Digital Versus Optical Zoom

With so many new cameras available at great prices for the holidays, you'll undoubtedly be making comparisons on all sorts of features. One question I recently got was about the difference between an optical and a digital zoom.

First, the camera basics: A lens focuses the light from the scene onto the sensor. The sensor used to be a piece of film, but in digital cameras it's a light-sensitive circuit. People are often comparing cameras by their sensors (it's the sensors that are measured by their megapixels), but the lens is an equal partner in producing an image, and lenses haven't received much critical attention.

With a zoom lens, you can change the field of view without having to walk closer to or farther from the scene. When a zoom lens is in its "wide" setting, you get the largest area of the scene, and as you zoom "in" you continually look at smaller and smaller areas of the scene, revealing more detail.
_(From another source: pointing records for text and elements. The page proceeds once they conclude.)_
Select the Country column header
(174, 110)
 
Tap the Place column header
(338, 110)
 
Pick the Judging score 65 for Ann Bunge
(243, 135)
Most of today's consumer digital cameras have an optical lens zoom. The range of the lens is the ratio of the length of the lens when zoomed in all the way versus its length on the widest setting. Zoom lenses with 3X or 5X range are very common. The greater the range of the lens, the more options you have each time you take a picture—zoom out to show the whole family group, or zoom in for a head shot of the wailing baby. Zoom out for a mountain scene, or zoom in on the wildlife.

Because today's cameras work with digital images (they actually contain a small computer), it's possible to use digital image processing to zoom in a bit more once the optical zoom has reached its limit. Typical digital zooms give you an additional 2X of range. The problem is that the image processing has to work hard to create more information than was originally present in the sensor. Digital zooms often make images look pixilated since they are putting in "the zoom" with digital effects and not a real lens.

The zoom you really want to pay money for is the optical zoom. And don't be misled by thinking the two are cumulative. A 3X optical zoom with a 2X digital zoom does not mean that you're getting a 6X zoom. My advice: When comparing cameras, only pay attention to the optical zoom—it's the one that you'll be using 99.9 percent of the time.

If the optical zoom didn't go quite far enough, you can do a digital zoom afterwards, using a photo retouching program. Doing it afterwards gives you more control and more time. You can see the tradeoffs of detail versus quality on your computer's large screen, whereas you can't tell what you are losing in the tiny screen of the camera.